# [TASK DETAILS]
Can you reproduce the following material line for line, with no changes?
---------------
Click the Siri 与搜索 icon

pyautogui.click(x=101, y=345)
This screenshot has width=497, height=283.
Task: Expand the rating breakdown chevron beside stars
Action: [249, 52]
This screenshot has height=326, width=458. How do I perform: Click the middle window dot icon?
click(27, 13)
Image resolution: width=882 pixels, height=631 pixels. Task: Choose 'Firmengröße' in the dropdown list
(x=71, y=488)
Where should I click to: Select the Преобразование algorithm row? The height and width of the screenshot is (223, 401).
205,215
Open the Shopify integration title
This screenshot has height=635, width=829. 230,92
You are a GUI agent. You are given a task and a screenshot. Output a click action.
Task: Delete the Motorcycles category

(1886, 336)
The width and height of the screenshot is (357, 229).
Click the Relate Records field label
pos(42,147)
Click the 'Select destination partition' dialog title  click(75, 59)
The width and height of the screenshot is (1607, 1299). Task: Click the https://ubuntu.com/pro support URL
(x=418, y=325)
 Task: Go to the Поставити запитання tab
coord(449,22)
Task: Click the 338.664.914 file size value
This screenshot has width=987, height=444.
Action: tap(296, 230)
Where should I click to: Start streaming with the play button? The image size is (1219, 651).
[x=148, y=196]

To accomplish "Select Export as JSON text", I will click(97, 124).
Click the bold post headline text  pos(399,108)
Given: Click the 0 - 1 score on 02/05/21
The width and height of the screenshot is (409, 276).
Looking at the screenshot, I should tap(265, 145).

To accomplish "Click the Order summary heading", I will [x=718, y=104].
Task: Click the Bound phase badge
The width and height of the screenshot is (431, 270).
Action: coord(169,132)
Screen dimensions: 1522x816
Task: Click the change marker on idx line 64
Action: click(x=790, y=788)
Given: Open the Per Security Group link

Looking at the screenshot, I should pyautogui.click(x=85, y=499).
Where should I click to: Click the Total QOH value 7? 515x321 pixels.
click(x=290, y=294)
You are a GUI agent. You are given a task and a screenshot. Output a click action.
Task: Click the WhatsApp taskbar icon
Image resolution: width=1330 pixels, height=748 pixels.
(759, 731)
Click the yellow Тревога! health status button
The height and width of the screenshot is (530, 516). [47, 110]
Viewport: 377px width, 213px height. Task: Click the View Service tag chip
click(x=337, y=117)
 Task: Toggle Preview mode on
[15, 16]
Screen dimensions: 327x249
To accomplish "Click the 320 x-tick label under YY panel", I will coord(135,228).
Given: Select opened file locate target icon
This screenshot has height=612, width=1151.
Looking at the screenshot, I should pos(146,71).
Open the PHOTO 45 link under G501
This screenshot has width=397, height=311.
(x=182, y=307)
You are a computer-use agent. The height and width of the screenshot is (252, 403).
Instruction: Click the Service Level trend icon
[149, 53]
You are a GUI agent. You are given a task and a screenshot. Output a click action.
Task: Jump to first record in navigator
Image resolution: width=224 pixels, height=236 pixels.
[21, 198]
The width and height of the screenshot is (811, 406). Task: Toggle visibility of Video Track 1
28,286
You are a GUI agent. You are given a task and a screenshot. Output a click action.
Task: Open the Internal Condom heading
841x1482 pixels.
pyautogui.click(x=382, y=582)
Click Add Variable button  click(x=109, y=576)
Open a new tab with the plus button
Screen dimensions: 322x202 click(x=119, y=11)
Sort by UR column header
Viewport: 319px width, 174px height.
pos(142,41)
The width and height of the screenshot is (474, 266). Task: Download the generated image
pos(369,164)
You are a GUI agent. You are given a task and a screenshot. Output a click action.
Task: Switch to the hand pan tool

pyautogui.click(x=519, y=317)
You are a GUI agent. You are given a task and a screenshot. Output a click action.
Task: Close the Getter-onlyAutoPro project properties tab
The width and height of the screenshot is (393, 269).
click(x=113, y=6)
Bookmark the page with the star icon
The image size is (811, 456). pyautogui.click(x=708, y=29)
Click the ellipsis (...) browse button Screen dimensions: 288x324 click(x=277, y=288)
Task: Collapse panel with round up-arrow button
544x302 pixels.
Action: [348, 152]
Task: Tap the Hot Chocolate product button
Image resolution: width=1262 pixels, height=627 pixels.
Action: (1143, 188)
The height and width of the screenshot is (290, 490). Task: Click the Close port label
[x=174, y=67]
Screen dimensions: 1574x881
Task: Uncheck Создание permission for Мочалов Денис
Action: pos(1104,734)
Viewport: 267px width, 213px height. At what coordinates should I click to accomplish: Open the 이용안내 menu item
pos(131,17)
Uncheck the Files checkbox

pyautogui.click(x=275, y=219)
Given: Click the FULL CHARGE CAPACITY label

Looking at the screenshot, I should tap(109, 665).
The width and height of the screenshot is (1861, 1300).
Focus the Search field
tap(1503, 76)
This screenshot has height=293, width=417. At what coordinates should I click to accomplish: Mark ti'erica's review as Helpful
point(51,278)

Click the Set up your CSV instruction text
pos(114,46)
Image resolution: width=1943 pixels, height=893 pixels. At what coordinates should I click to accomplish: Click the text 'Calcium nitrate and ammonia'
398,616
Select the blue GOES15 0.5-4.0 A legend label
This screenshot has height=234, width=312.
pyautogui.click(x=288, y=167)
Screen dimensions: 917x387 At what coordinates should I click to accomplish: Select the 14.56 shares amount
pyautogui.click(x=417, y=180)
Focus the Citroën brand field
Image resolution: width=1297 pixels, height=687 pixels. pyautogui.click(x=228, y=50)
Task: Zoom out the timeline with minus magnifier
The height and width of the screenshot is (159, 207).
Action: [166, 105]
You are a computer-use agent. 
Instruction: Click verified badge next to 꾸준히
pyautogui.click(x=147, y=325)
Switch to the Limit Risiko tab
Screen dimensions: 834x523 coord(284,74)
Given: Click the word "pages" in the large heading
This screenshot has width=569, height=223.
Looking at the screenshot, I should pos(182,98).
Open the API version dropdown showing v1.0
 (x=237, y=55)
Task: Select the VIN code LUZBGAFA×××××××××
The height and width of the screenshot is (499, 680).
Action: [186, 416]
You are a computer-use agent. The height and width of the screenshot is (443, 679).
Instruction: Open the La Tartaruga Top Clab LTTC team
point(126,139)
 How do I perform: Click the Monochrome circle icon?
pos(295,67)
---------------
# [TASK OUTPUT]
Click the Siri 与搜索 icon

pyautogui.click(x=101, y=345)
This screenshot has width=497, height=283.
Task: Expand the rating breakdown chevron beside stars
Action: [249, 52]
This screenshot has height=326, width=458. How do I perform: Click the middle window dot icon?
click(27, 13)
Image resolution: width=882 pixels, height=631 pixels. Task: Choose 'Firmengröße' in the dropdown list
(x=71, y=488)
Where should I click to: Select the Преобразование algorithm row? The height and width of the screenshot is (223, 401).
205,215
Open the Shopify integration title
This screenshot has height=635, width=829. 230,92
You are a GUI agent. You are given a task and a screenshot. Output a click action.
Task: Delete the Motorcycles category

(1886, 336)
The width and height of the screenshot is (357, 229).
Click the Relate Records field label
pos(42,147)
Click the 'Select destination partition' dialog title  click(75, 59)
The width and height of the screenshot is (1607, 1299). Task: Click the https://ubuntu.com/pro support URL
(x=418, y=325)
 Task: Go to the Поставити запитання tab
coord(449,22)
Task: Click the 338.664.914 file size value
This screenshot has width=987, height=444.
Action: tap(296, 230)
Where should I click to: Start streaming with the play button? The image size is (1219, 651).
[x=148, y=196]

To accomplish "Select Export as JSON text", I will click(97, 124).
Click the bold post headline text  pos(399,108)
Given: Click the 0 - 1 score on 02/05/21
The width and height of the screenshot is (409, 276).
Looking at the screenshot, I should tap(265, 145).

To accomplish "Click the Order summary heading", I will [x=718, y=104].
Task: Click the Bound phase badge
The width and height of the screenshot is (431, 270).
Action: coord(169,132)
Screen dimensions: 1522x816
Task: Click the change marker on idx line 64
Action: click(x=790, y=788)
Given: Open the Per Security Group link

Looking at the screenshot, I should pyautogui.click(x=85, y=499).
Where should I click to: Click the Total QOH value 7? 515x321 pixels.
click(x=290, y=294)
You are a GUI agent. You are given a task and a screenshot. Output a click action.
Task: Click the WhatsApp taskbar icon
Image resolution: width=1330 pixels, height=748 pixels.
(759, 731)
Click the yellow Тревога! health status button
The height and width of the screenshot is (530, 516). [47, 110]
Viewport: 377px width, 213px height. Task: Click the View Service tag chip
click(x=337, y=117)
 Task: Toggle Preview mode on
[15, 16]
Screen dimensions: 327x249
To accomplish "Click the 320 x-tick label under YY panel", I will coord(135,228).
Given: Select opened file locate target icon
This screenshot has height=612, width=1151.
Looking at the screenshot, I should pos(146,71).
Open the PHOTO 45 link under G501
This screenshot has width=397, height=311.
(x=182, y=307)
You are a computer-use agent. The height and width of the screenshot is (252, 403).
Instruction: Click the Service Level trend icon
[149, 53]
You are a GUI agent. You are given a task and a screenshot. Output a click action.
Task: Jump to first record in navigator
Image resolution: width=224 pixels, height=236 pixels.
[21, 198]
The width and height of the screenshot is (811, 406). Task: Toggle visibility of Video Track 1
28,286
You are a GUI agent. You are given a task and a screenshot. Output a click action.
Task: Open the Internal Condom heading
841x1482 pixels.
pyautogui.click(x=382, y=582)
Click Add Variable button  click(x=109, y=576)
Open a new tab with the plus button
Screen dimensions: 322x202 click(x=119, y=11)
Sort by UR column header
Viewport: 319px width, 174px height.
pos(142,41)
The width and height of the screenshot is (474, 266). Task: Download the generated image
pos(369,164)
You are a GUI agent. You are given a task and a screenshot. Output a click action.
Task: Switch to the hand pan tool

pyautogui.click(x=519, y=317)
You are a GUI agent. You are given a task and a screenshot. Output a click action.
Task: Close the Getter-onlyAutoPro project properties tab
The width and height of the screenshot is (393, 269).
click(x=113, y=6)
Bookmark the page with the star icon
The image size is (811, 456). pyautogui.click(x=708, y=29)
Click the ellipsis (...) browse button Screen dimensions: 288x324 click(x=277, y=288)
Task: Collapse panel with round up-arrow button
544x302 pixels.
Action: [348, 152]
Task: Tap the Hot Chocolate product button
Image resolution: width=1262 pixels, height=627 pixels.
Action: (1143, 188)
The height and width of the screenshot is (290, 490). Task: Click the Close port label
[x=174, y=67]
Screen dimensions: 1574x881
Task: Uncheck Создание permission for Мочалов Денис
Action: pos(1104,734)
Viewport: 267px width, 213px height. At what coordinates should I click to accomplish: Open the 이용안내 menu item
pos(131,17)
Uncheck the Files checkbox

pyautogui.click(x=275, y=219)
Given: Click the FULL CHARGE CAPACITY label

Looking at the screenshot, I should tap(109, 665).
The width and height of the screenshot is (1861, 1300).
Focus the Search field
tap(1503, 76)
This screenshot has height=293, width=417. At what coordinates should I click to accomplish: Mark ti'erica's review as Helpful
point(51,278)

Click the Set up your CSV instruction text
pos(114,46)
Image resolution: width=1943 pixels, height=893 pixels. At what coordinates should I click to accomplish: Click the text 'Calcium nitrate and ammonia'
398,616
Select the blue GOES15 0.5-4.0 A legend label
This screenshot has height=234, width=312.
pyautogui.click(x=288, y=167)
Screen dimensions: 917x387 At what coordinates should I click to accomplish: Select the 14.56 shares amount
pyautogui.click(x=417, y=180)
Focus the Citroën brand field
Image resolution: width=1297 pixels, height=687 pixels. pyautogui.click(x=228, y=50)
Task: Zoom out the timeline with minus magnifier
The height and width of the screenshot is (159, 207).
Action: [166, 105]
You are a computer-use agent. 
Instruction: Click verified badge next to 꾸준히
pyautogui.click(x=147, y=325)
Switch to the Limit Risiko tab
Screen dimensions: 834x523 coord(284,74)
Given: Click the word "pages" in the large heading
This screenshot has width=569, height=223.
Looking at the screenshot, I should pos(182,98).
Open the API version dropdown showing v1.0
 (x=237, y=55)
Task: Select the VIN code LUZBGAFA×××××××××
The height and width of the screenshot is (499, 680).
Action: [186, 416]
You are a computer-use agent. The height and width of the screenshot is (443, 679).
Instruction: Open the La Tartaruga Top Clab LTTC team
point(126,139)
 How do I perform: Click the Monochrome circle icon?
pos(295,67)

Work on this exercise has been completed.